The complex interaction between air flow and solid structures has always been a very important issue. Although not fully understood, it was of great concern for civil engineers already in the XIX century, when several bridges collapsed or were severely damaged because of wind effects. In the first half of the XX century, the fluid-structure interaction phenomena were practically forgotten in civil engineering, whereas they were carefully studied in the aeronautical field, where the theory of aeroelasticity was funded. After the Tacoma Bridge failure in 1940 this discipline has got back to the civil engineering sphere as well and nowadays the effects of the fluid-structure coupling are more and more important due to the increased flexibility of modern constructions.
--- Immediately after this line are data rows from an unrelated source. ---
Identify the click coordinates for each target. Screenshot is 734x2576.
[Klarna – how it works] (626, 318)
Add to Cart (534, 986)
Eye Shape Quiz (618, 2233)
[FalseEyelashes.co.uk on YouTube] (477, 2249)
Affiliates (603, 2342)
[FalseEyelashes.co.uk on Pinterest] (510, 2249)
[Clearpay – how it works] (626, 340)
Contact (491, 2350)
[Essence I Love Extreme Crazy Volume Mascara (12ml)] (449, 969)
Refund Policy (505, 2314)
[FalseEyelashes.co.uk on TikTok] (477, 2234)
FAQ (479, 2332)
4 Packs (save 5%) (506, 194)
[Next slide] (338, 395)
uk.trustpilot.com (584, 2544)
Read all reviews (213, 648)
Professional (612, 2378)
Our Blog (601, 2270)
The basic idea of the fluid-structure interaction is that the flow around a solid structure produces steady and unsteady loads which tend to elastically deform the structure inducing vibration. If this motion is large enough, it is able to influence the flow field around the body and consequently to change the aerodynamic loads. This feedback is the actual core of aeroelasticity. In particular, since bridges and civil structures in general cannot be considered streamlined profiles, we are mainly interested in bluff-body aerodynamics and aeroelasticity, where flow separation plays a key role.
CRIACIV Wind Tunnel activities have been particularly devoted to this topic over the last decade, investigating several aeroelastic and aerodynamic instabilities, such as coupled flutter, galloping, VIV and also VIV-galloping interference.